▸ Task requirements:
Beginning with the line that contains "Task: Click back arrow in Reservations layout", transcribe every line down to the end of the entries, exactly, and no other lines.

━━ Records for the exercise

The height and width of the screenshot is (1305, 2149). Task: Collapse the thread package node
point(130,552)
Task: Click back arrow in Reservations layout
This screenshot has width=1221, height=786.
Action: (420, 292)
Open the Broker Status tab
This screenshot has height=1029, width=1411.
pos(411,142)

━━━━

▸ Output below:
Task: Click back arrow in Reservations layout
This screenshot has width=1221, height=786.
Action: (420, 292)
Open the Broker Status tab
This screenshot has height=1029, width=1411.
pos(411,142)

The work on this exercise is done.